### To do
Make an exact copy of all the data.

### Collected data entries
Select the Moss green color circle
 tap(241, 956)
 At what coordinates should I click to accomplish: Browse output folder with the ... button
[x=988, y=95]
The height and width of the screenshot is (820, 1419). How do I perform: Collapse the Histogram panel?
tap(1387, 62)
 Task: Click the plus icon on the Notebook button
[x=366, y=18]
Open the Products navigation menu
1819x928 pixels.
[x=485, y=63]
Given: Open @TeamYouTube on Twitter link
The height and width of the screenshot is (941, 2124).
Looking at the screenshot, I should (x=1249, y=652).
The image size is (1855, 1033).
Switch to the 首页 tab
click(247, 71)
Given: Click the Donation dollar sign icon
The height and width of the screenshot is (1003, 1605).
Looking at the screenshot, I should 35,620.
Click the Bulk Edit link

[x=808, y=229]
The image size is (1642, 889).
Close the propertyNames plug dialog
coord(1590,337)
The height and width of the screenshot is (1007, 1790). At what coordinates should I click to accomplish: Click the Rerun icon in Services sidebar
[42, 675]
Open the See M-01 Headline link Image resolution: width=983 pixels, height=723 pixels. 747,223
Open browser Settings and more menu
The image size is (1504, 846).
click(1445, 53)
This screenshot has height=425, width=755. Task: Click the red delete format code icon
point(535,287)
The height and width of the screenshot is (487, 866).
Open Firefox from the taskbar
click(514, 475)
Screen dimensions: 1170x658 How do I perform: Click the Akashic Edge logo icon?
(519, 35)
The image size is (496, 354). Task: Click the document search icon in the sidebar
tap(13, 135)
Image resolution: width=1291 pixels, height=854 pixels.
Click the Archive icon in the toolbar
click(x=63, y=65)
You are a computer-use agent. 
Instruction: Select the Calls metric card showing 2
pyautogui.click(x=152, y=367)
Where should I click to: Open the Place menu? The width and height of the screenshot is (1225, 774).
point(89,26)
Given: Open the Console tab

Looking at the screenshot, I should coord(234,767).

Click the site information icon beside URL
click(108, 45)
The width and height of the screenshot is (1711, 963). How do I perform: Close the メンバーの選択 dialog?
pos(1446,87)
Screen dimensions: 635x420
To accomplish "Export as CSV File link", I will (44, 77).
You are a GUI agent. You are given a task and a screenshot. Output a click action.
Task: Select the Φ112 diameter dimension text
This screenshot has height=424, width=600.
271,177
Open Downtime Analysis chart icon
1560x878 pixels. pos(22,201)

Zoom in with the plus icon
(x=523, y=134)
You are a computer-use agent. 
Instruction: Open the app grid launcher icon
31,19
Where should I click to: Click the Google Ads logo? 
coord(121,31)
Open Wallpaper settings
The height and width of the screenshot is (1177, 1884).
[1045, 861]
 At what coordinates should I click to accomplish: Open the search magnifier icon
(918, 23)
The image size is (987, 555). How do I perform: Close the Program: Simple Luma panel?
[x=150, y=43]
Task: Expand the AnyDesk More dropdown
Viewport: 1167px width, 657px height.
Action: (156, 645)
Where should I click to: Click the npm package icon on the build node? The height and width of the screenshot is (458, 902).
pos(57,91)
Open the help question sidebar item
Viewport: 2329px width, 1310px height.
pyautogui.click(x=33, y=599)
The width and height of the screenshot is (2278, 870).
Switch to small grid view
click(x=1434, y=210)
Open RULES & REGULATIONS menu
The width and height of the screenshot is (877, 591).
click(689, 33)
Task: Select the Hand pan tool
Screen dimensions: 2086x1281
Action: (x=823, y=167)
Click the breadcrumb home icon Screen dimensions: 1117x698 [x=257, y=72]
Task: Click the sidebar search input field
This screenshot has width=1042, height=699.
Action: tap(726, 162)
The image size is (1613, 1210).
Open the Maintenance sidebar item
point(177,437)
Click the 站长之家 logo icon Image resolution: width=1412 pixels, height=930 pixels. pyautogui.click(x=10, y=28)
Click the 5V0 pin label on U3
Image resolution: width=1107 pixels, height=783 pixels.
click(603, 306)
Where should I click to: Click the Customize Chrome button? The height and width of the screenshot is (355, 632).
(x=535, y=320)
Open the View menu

### Written solution
Select the Moss green color circle
 tap(241, 956)
 At what coordinates should I click to accomplish: Browse output folder with the ... button
[x=988, y=95]
The height and width of the screenshot is (820, 1419). How do I perform: Collapse the Histogram panel?
tap(1387, 62)
 Task: Click the plus icon on the Notebook button
[x=366, y=18]
Open the Products navigation menu
1819x928 pixels.
[x=485, y=63]
Given: Open @TeamYouTube on Twitter link
The height and width of the screenshot is (941, 2124).
Looking at the screenshot, I should (x=1249, y=652).
The image size is (1855, 1033).
Switch to the 首页 tab
click(247, 71)
Given: Click the Donation dollar sign icon
The height and width of the screenshot is (1003, 1605).
Looking at the screenshot, I should 35,620.
Click the Bulk Edit link

[x=808, y=229]
The image size is (1642, 889).
Close the propertyNames plug dialog
coord(1590,337)
The height and width of the screenshot is (1007, 1790). At what coordinates should I click to accomplish: Click the Rerun icon in Services sidebar
[42, 675]
Open the See M-01 Headline link Image resolution: width=983 pixels, height=723 pixels. 747,223
Open browser Settings and more menu
The image size is (1504, 846).
click(1445, 53)
This screenshot has height=425, width=755. Task: Click the red delete format code icon
point(535,287)
The height and width of the screenshot is (487, 866).
Open Firefox from the taskbar
click(514, 475)
Screen dimensions: 1170x658 How do I perform: Click the Akashic Edge logo icon?
(519, 35)
The image size is (496, 354). Task: Click the document search icon in the sidebar
tap(13, 135)
Image resolution: width=1291 pixels, height=854 pixels.
Click the Archive icon in the toolbar
click(x=63, y=65)
You are a computer-use agent. 
Instruction: Select the Calls metric card showing 2
pyautogui.click(x=152, y=367)
Where should I click to: Open the Place menu? The width and height of the screenshot is (1225, 774).
point(89,26)
Given: Open the Console tab

Looking at the screenshot, I should coord(234,767).

Click the site information icon beside URL
click(108, 45)
The width and height of the screenshot is (1711, 963). How do I perform: Close the メンバーの選択 dialog?
pos(1446,87)
Screen dimensions: 635x420
To accomplish "Export as CSV File link", I will (44, 77).
You are a GUI agent. You are given a task and a screenshot. Output a click action.
Task: Select the Φ112 diameter dimension text
This screenshot has height=424, width=600.
271,177
Open Downtime Analysis chart icon
1560x878 pixels. pos(22,201)

Zoom in with the plus icon
(x=523, y=134)
You are a computer-use agent. 
Instruction: Open the app grid launcher icon
31,19
Where should I click to: Click the Google Ads logo? 
coord(121,31)
Open Wallpaper settings
The height and width of the screenshot is (1177, 1884).
[1045, 861]
 At what coordinates should I click to accomplish: Open the search magnifier icon
(918, 23)
The image size is (987, 555). How do I perform: Close the Program: Simple Luma panel?
[x=150, y=43]
Task: Expand the AnyDesk More dropdown
Viewport: 1167px width, 657px height.
Action: (156, 645)
Where should I click to: Click the npm package icon on the build node? The height and width of the screenshot is (458, 902).
pos(57,91)
Open the help question sidebar item
Viewport: 2329px width, 1310px height.
pyautogui.click(x=33, y=599)
The width and height of the screenshot is (2278, 870).
Switch to small grid view
click(x=1434, y=210)
Open RULES & REGULATIONS menu
The width and height of the screenshot is (877, 591).
click(689, 33)
Task: Select the Hand pan tool
Screen dimensions: 2086x1281
Action: (x=823, y=167)
Click the breadcrumb home icon Screen dimensions: 1117x698 [x=257, y=72]
Task: Click the sidebar search input field
This screenshot has width=1042, height=699.
Action: tap(726, 162)
The image size is (1613, 1210).
Open the Maintenance sidebar item
point(177,437)
Click the 站长之家 logo icon Image resolution: width=1412 pixels, height=930 pixels. pyautogui.click(x=10, y=28)
Click the 5V0 pin label on U3
Image resolution: width=1107 pixels, height=783 pixels.
click(603, 306)
Where should I click to: Click the Customize Chrome button? The height and width of the screenshot is (355, 632).
(x=535, y=320)
Open the View menu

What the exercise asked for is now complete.